EXCERPT PROVIDED —
I still do breakfast three or four times a week. I have a hangout, a tiny log-cabin cafe that serves espresso and wonderful homemade muffins. In the summer, I sit outside on the big deck with my dog Taggart beneath my chair; in winter, I sit inside at one of only seven tables and struggle with my guilt over taking up so much room just for myself.
One day this summer I had breakfast with a friend. Sally, the waitress, gushed, “Oh! You’re with a friend! How nice!” She was pleased — way too pleased; her pleasure was the flip side of pity. That’s the hardest part of going out alone — too many people assume it’s not by choice, that I’m forced into solitude by my lack of choice.
I wanted to tell Sally how much I love going out alone, how much effort I’d put into earning the comfort of this liberty, how often I connive to go hiking, dining, and skiing by myself. I adore my friends and consider them one of the great pleasures of my life. Yet, I’ve earned the friendship of myself. When I walk past a restaurant window and see a woman dining alone, I think, oh, how nice, she’s alone!
When I go out alone, I wear my favorite clothes, I ignore the clock, and I attend to my feelings to the exclusion of almost all else. I follow my intuition, moving from one graceful moment to the next. I hike or ski with a backpack full of treats and no destination. I go to movies and cry if I want. I go out to dinner, I order odd things.
There seems to be something irresistible about the solitude of a lone person. People want to join it, perhaps because they see that a circle of pleasure has already been established. I recommend going out alone to anyone — especially anyone in need of companionship.
Tina Welling
Jackson Hole, Wyoming
During the last four years, my husband and I have lived in separate households — he with roommates in San Francisco, my daughters and I in an Airstream trailer parked on back streets and in trailer courts. We get together on weekends; ours is a part-time marriage. People envy us. “It must be nice to be married, and still have separate lives,” they say. “No wonder you’ve stayed together twenty years.”

GIVEN REQUEST — Can you turn the paragraph of the excerpt above that begins "When I go out alone, I wear" into a short bulleted list that keeps its main facts? Respond using nothing but the excerpt.

GIVEN INFORMATION —

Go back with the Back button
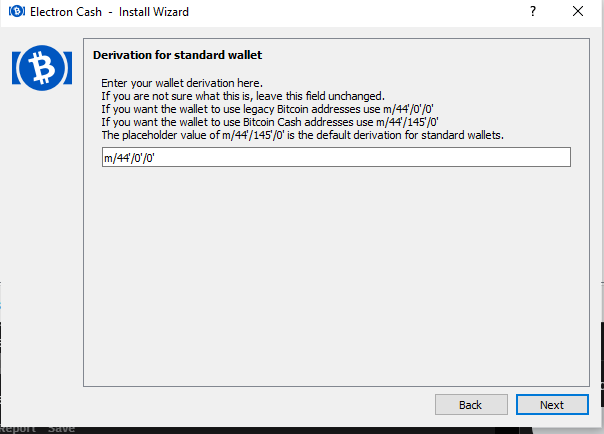The height and width of the screenshot is (434, 604). tap(471, 405)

ANSWER TO THIS TASK —
When going out alone, the writer:
- wears favorite clothes
- ignores the clock
- attends to feelings above almost everything else
- follows intuition from one graceful moment to the next
- hikes or skis with a backpack full of treats and no destination
- goes to movies and cries if so inclined
- goes out to dinner and orders odd things